▸ Objective
Extract each line of the material that contains the string "pixels", matching case exactly.

▸ Records shown

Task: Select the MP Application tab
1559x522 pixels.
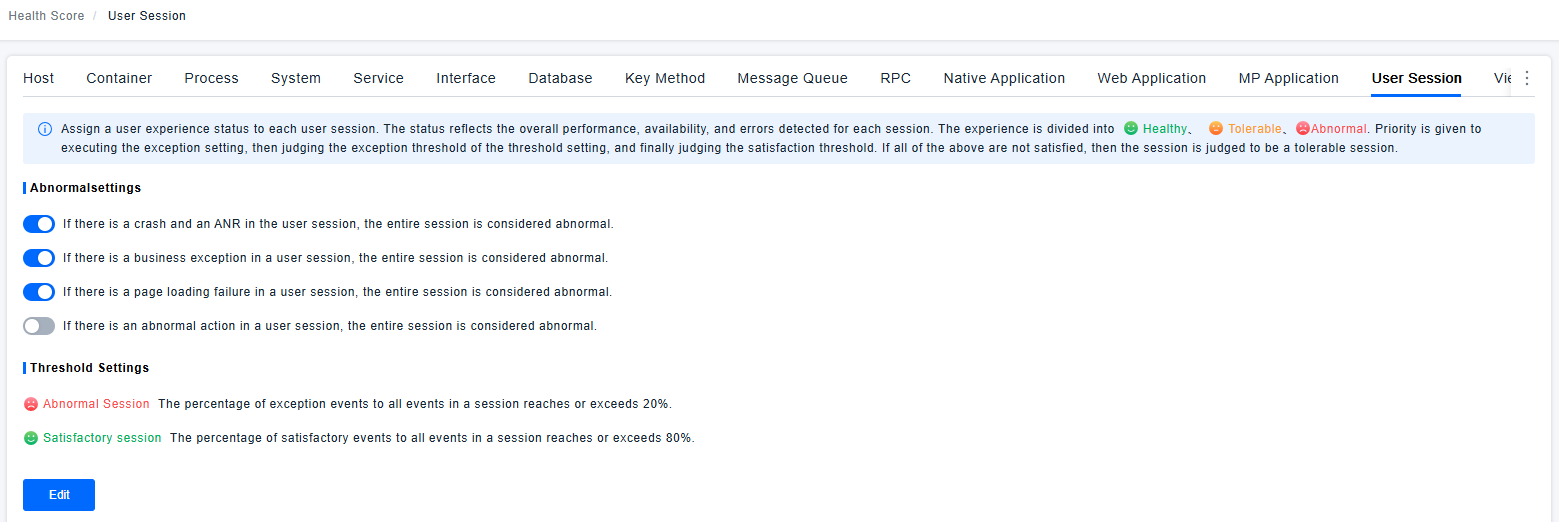Action: pyautogui.click(x=1288, y=78)
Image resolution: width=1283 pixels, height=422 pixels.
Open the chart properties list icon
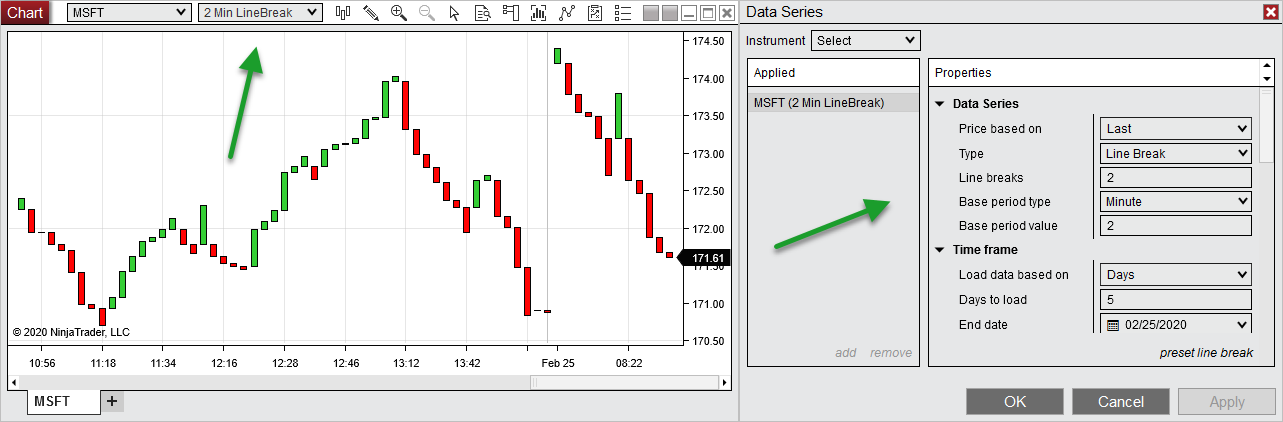click(623, 13)
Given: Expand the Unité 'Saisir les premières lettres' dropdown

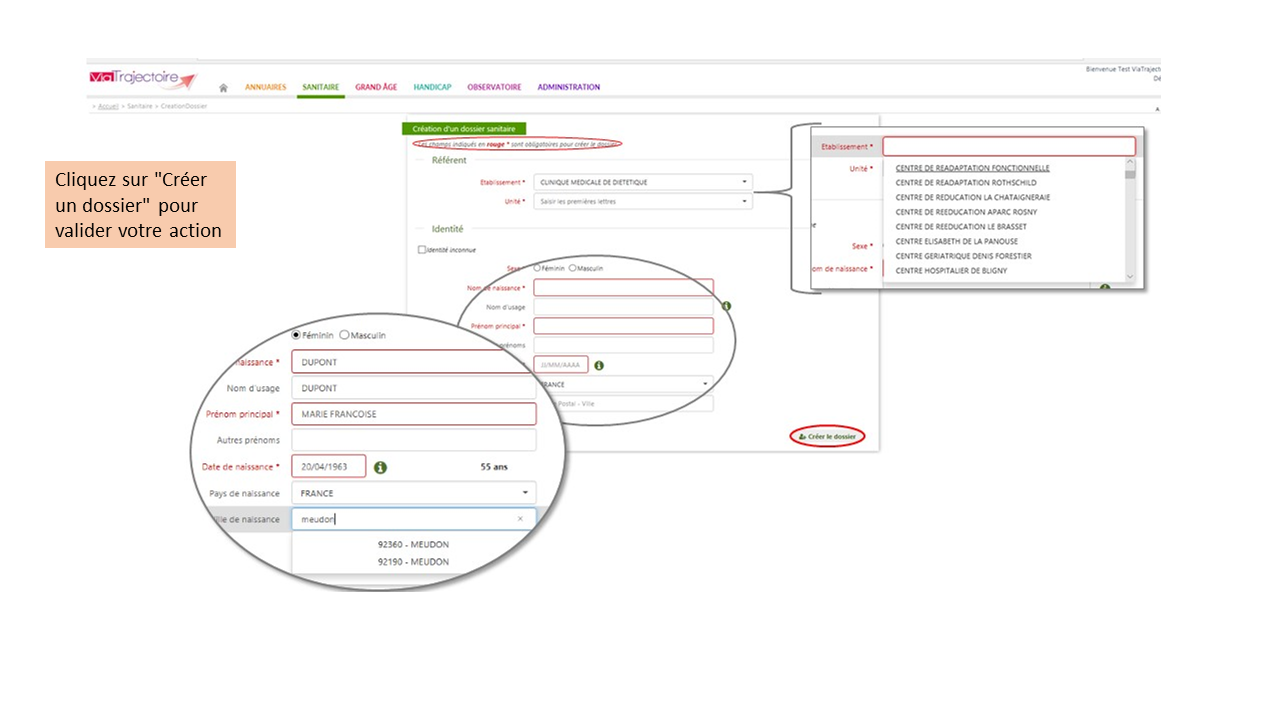Looking at the screenshot, I should point(643,201).
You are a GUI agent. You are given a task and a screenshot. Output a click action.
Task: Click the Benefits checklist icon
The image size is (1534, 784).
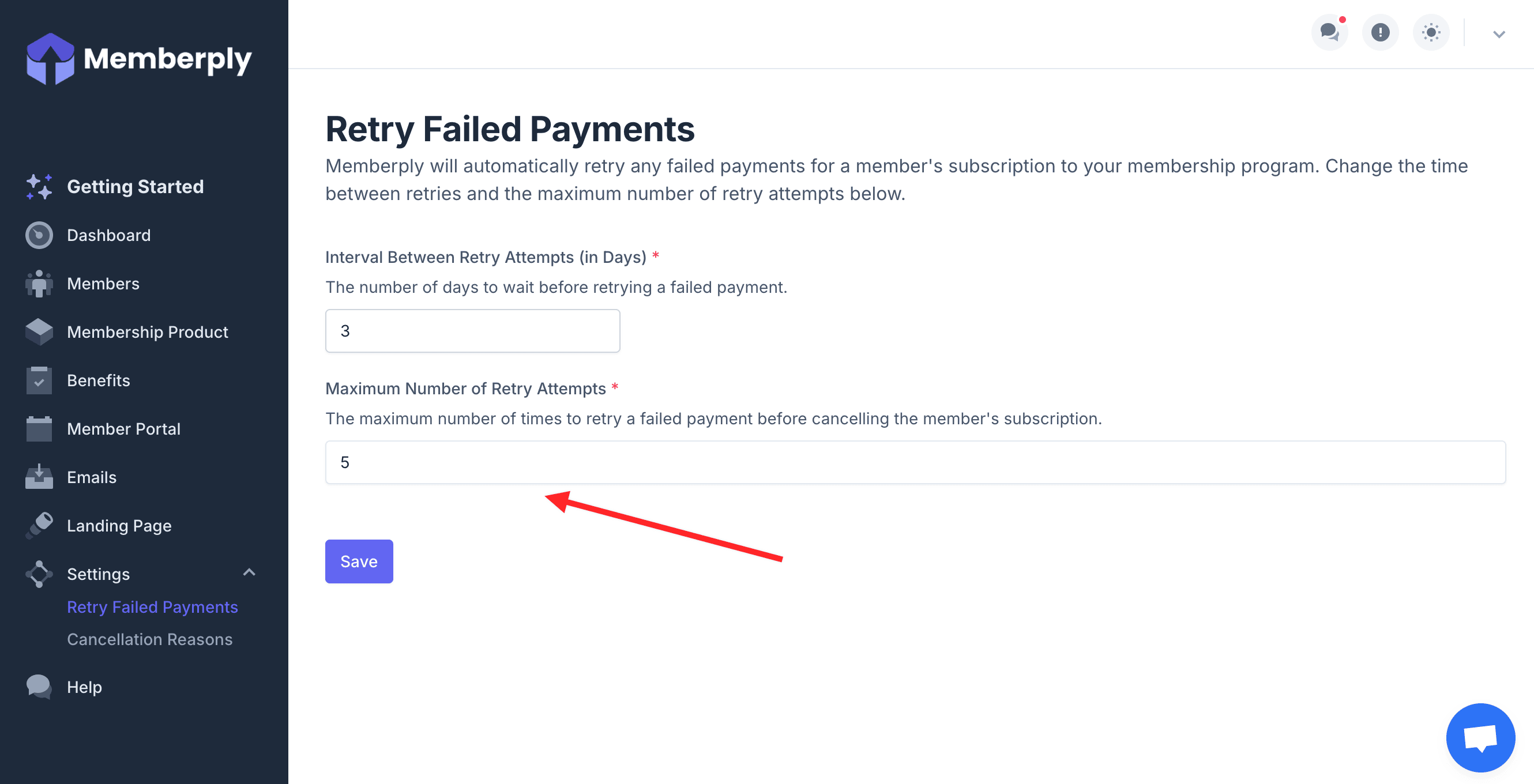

▸ The result
1559x522 pixels.
Image resolution: width=1283 pixels, height=422 pixels.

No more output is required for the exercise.